Here are some records; return them all exactly.
════════════════════
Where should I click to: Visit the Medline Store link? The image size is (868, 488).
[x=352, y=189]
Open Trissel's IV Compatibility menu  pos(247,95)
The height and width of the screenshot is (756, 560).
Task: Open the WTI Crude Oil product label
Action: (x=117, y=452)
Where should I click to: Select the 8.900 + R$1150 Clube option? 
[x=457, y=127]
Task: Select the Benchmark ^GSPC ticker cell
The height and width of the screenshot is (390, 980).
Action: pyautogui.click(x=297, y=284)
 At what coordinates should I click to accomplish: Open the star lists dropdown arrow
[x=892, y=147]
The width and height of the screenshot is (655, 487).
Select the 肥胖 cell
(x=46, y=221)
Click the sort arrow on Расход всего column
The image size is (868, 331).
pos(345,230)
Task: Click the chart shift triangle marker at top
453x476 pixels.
════════════════════
▶ _Task answer_:
Where should I click to: Visit the Medline Store link? The image size is (868, 488).
[x=352, y=189]
Open Trissel's IV Compatibility menu  pos(247,95)
The height and width of the screenshot is (756, 560).
Task: Open the WTI Crude Oil product label
Action: (x=117, y=452)
Where should I click to: Select the 8.900 + R$1150 Clube option? 
[x=457, y=127]
Task: Select the Benchmark ^GSPC ticker cell
The height and width of the screenshot is (390, 980).
Action: pyautogui.click(x=297, y=284)
 At what coordinates should I click to accomplish: Open the star lists dropdown arrow
[x=892, y=147]
The width and height of the screenshot is (655, 487).
Select the 肥胖 cell
(x=46, y=221)
Click the sort arrow on Расход всего column
The image size is (868, 331).
pos(345,230)
Task: Click the chart shift triangle marker at top
453x476 pixels.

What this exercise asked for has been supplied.